(Pointing records for screenshots and page images)

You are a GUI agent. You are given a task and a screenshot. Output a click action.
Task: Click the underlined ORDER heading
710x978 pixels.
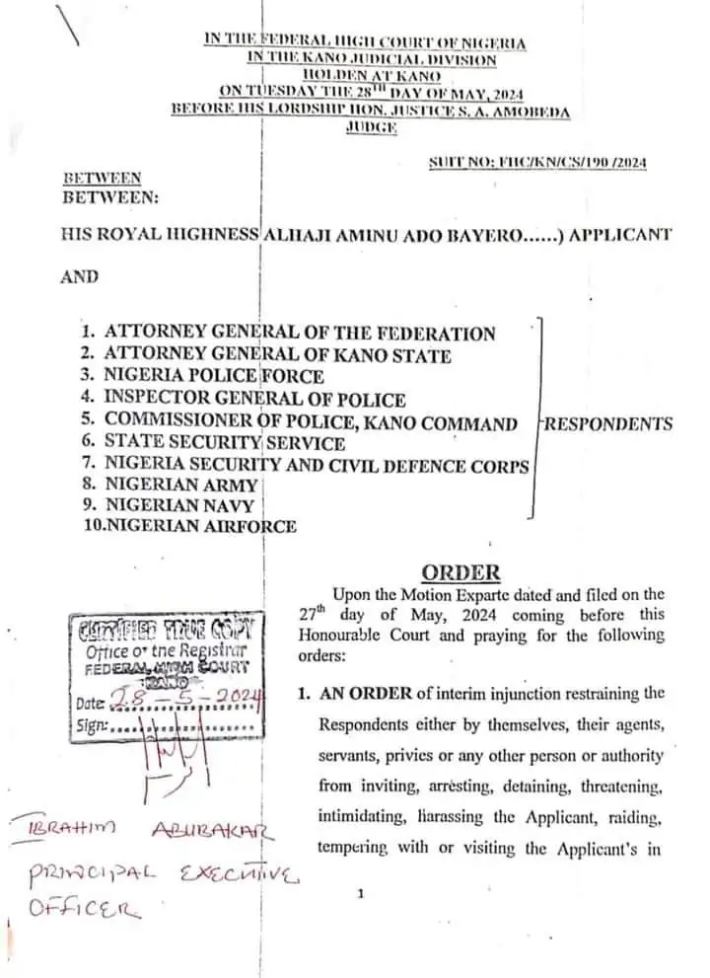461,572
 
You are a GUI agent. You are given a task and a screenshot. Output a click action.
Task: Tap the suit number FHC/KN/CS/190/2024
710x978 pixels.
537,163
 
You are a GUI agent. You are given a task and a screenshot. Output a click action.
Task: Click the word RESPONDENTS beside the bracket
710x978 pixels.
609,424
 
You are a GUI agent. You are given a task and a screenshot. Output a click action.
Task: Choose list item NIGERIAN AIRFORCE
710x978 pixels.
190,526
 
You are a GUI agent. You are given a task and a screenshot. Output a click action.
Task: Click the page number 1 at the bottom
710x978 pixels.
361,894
...
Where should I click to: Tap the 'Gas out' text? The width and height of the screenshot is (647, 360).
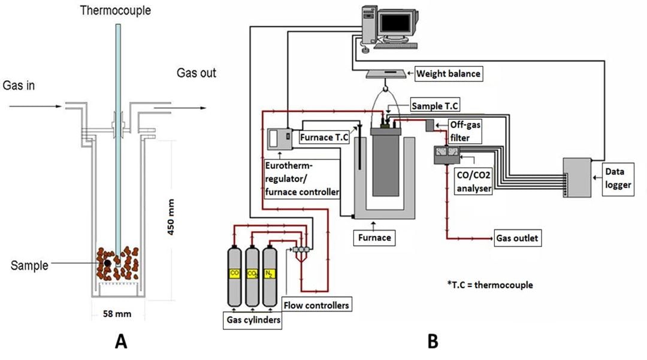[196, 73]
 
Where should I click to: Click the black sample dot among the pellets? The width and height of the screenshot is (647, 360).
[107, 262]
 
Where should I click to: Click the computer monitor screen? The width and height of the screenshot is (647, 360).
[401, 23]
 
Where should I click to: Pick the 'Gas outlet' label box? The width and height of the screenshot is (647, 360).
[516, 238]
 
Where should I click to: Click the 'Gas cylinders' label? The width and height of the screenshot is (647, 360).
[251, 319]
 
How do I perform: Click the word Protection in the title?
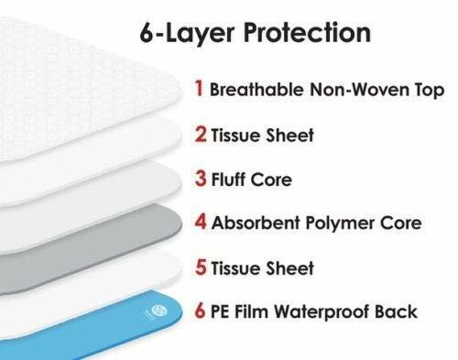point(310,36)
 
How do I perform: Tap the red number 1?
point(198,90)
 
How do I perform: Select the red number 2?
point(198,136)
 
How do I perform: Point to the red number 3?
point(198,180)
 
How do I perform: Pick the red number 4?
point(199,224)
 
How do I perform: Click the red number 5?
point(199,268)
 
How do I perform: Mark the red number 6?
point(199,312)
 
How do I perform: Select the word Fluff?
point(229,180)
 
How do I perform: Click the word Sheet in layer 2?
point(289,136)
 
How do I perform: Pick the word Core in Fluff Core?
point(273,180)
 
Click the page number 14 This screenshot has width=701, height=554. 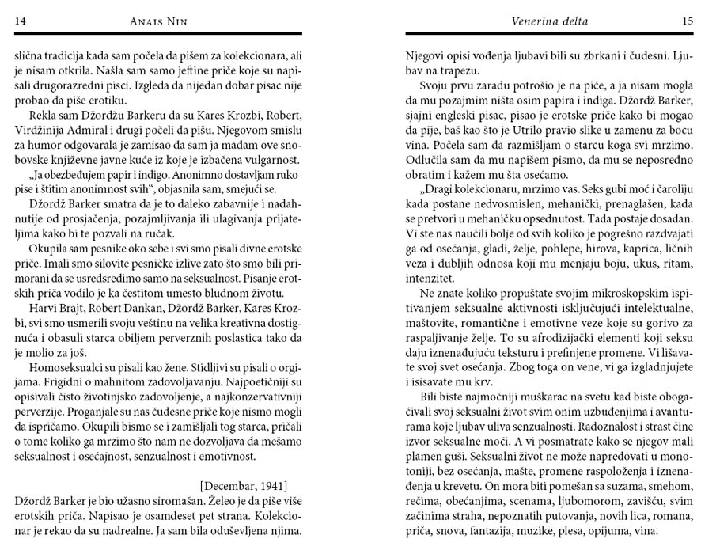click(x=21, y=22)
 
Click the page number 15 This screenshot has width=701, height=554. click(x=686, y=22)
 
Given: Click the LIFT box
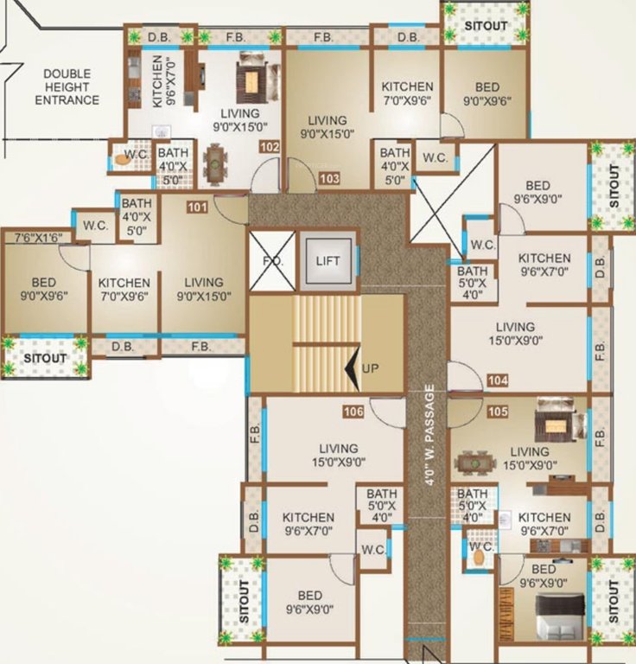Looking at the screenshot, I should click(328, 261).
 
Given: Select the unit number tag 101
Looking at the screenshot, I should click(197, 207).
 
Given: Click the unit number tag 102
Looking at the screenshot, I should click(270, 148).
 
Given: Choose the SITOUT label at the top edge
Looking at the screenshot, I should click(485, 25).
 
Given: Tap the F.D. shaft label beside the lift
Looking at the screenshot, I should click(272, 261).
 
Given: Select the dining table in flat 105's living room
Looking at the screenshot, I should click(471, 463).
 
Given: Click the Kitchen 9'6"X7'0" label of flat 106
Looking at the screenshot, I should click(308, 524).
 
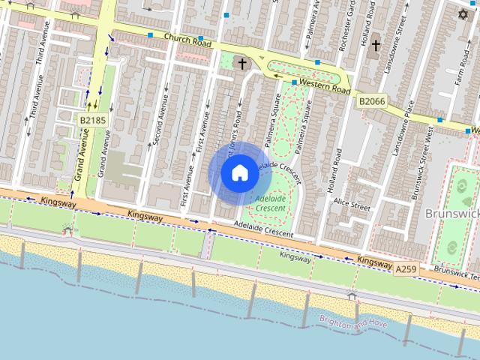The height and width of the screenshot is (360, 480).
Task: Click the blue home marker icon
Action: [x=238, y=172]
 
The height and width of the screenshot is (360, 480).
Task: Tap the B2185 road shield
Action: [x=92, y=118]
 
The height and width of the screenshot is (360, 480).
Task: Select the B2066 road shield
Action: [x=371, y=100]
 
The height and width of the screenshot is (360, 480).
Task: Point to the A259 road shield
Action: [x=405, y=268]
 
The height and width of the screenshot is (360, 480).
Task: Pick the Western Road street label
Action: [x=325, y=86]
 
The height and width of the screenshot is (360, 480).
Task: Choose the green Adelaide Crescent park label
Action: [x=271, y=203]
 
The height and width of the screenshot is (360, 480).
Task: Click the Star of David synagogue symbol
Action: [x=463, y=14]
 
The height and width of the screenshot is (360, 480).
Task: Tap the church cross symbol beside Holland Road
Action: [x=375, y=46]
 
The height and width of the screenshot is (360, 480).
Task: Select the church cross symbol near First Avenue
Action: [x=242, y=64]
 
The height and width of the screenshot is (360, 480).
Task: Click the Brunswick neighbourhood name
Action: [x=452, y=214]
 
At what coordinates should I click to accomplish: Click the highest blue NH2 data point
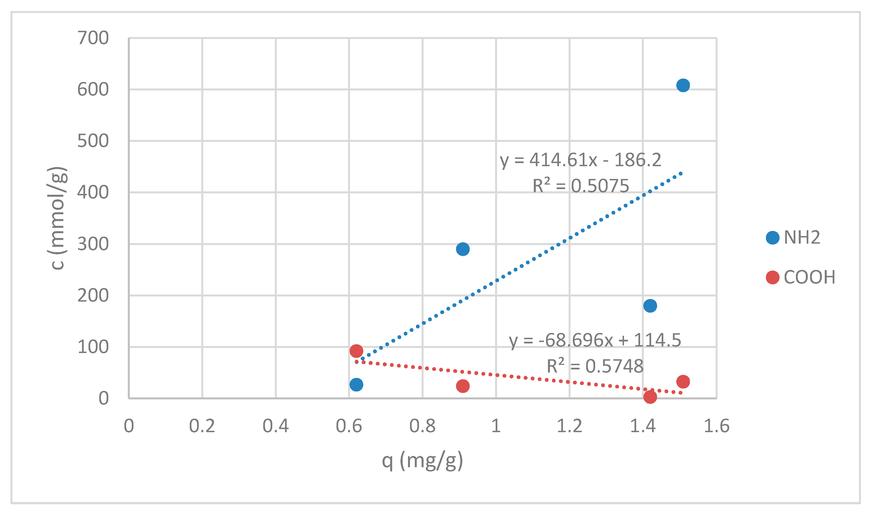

◆ **Work to be completed**: Pull out each line of the listing above that contains the string "word". Matches count only when the case is the same.

◆ **Result**:
Task: Click the word RESPONDENTS beside the bracket
How do I perform: Click the word Protection in the title?
How do I perform: Select the word Fluff?
How do I perform: Click the word Sheet in layer 2?
How do I perform: Pick the word Core in Fluff Core?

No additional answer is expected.